Deployed in 2019, 5G is the 5th generation mobile network. It is a new global wireless standard that facilitates a new type of network designed to connect virtually everyone and everything together. This includes devices, machines, and objects – up to one million per square kilometer. Its technology delivers higher peak data speeds (up to 20Gbps), super low latency, greater reliability, massive network capacity, increased availability, and a more uniform user experience than its predecessor, 4G. The increased speed is partly achieved by using higher frequency radio waves than past mobile networks.
With these upgraded attributes, 5G will expand the mobile ecosystem into new spaces. It will impact every industry, making safer transportation, remote healthcare, precision agriculture – and more – a reality. However, due to the use of high frequency transmission, it also has the characteristics of poor diffraction capability, easy loss, and small coverage. Therefore, 5G requires a large number of small cells to complete deeper and wider coverage to support the larger number of transmission needs. It is expected that the number of small cells will explode in the future, at an estimated 2 to 3 times that of the previous 4G era.
Beyond mobile operator networks, 5G is expected to become an integral component of new industrial solutions. The characteristics of 5G – including large bandwidth, high-speed transmission, low latency, and networking of a large number of devices – have boosted the demand for massive data gathering and high-speed processing. Memory specifications continue to be developed in pursuit of larger capacities and higher performance. The use of large capacity memory will help speed up real-time data processing and computing performance, reduce network load, and shorten overall load times.
Both the global 5G business transfer schedule and the construction of new base stations are gaining momentum. Given the aforementioned needs of 5G, it is estimated that the market size of 5G small cell bases will grow from $500 million USD in 2019 to $3.5 billion USD in 2025, with a compound annual growth rate up to 37.1%. Small cell bases and regional micro data centers will grow alongside vertical market applications such as smart manufacturing, smart healthcare, image recognition and monitoring, and the Internet of Vehicles.

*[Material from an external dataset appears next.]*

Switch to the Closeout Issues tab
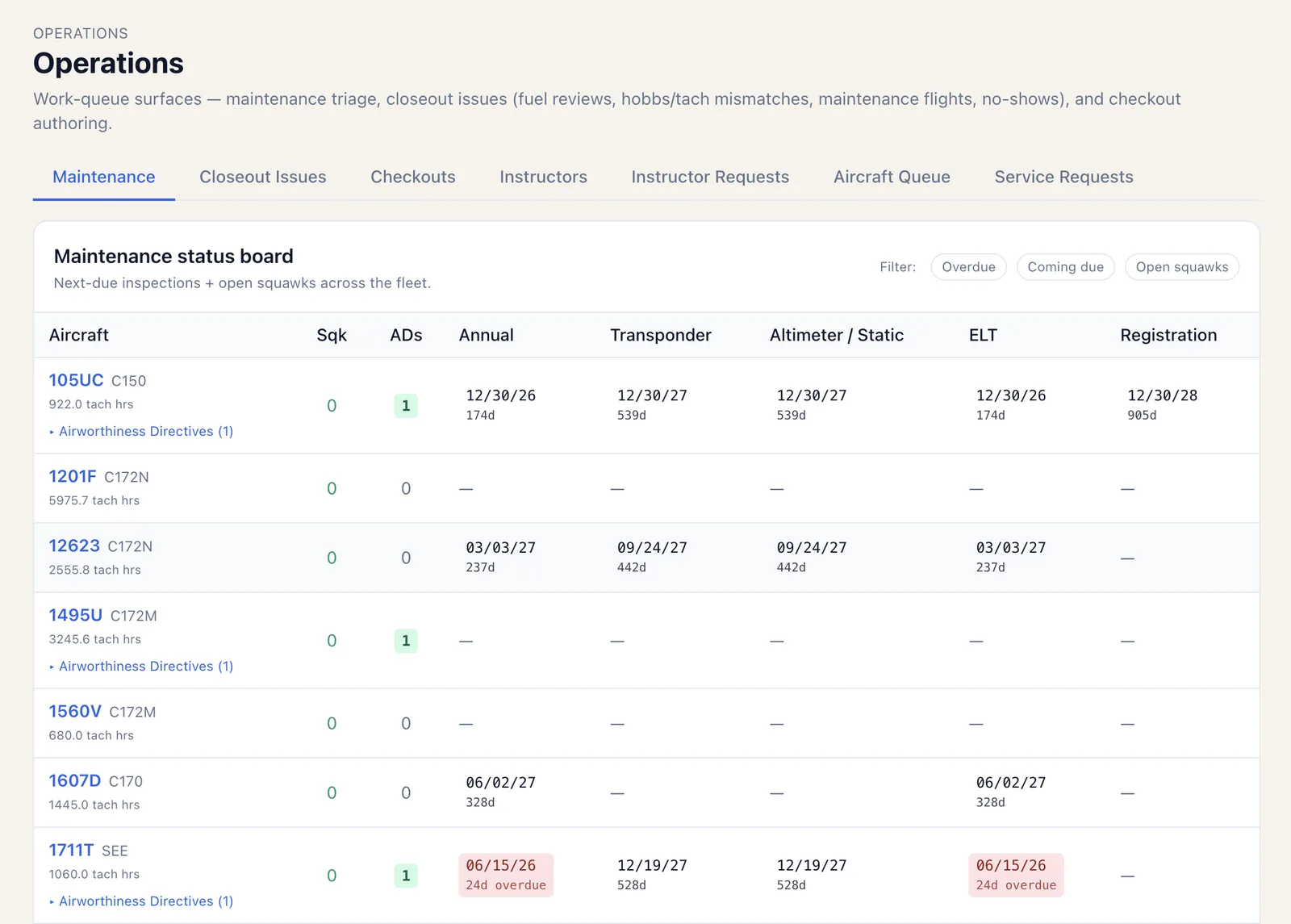1291x924 pixels. tap(263, 177)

Small cell bases are expected to be the earliest adopter of 5G technology, bringing a new surge of growth to the memory market.

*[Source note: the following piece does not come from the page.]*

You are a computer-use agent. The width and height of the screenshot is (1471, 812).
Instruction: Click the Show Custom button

In the 5G era, edge computing has received a lot of attention. With the increasing application of edge computing, the associated amounts of small servers, network switches, and gateways are also increasing, driving up the market demand for memory and SSDs. However, the installation environment of these devices is most likely not as secure as the cloud data center. Therefore, the reliability requirements of memory modules will need to be much higher.
Within the next decade, the amount of data required in daily life will continue to grow exponentially. The emphasis on higher transmission, lower latency, and edge computing will become key technologies to lead the next wave of smart technology developments. For NAND Flash, especially, with the continuous development of emerging fields such as smart homes and autonomous driving, influenced by the 5G era, the number of end products with advanced computing power is expected to increase significantly.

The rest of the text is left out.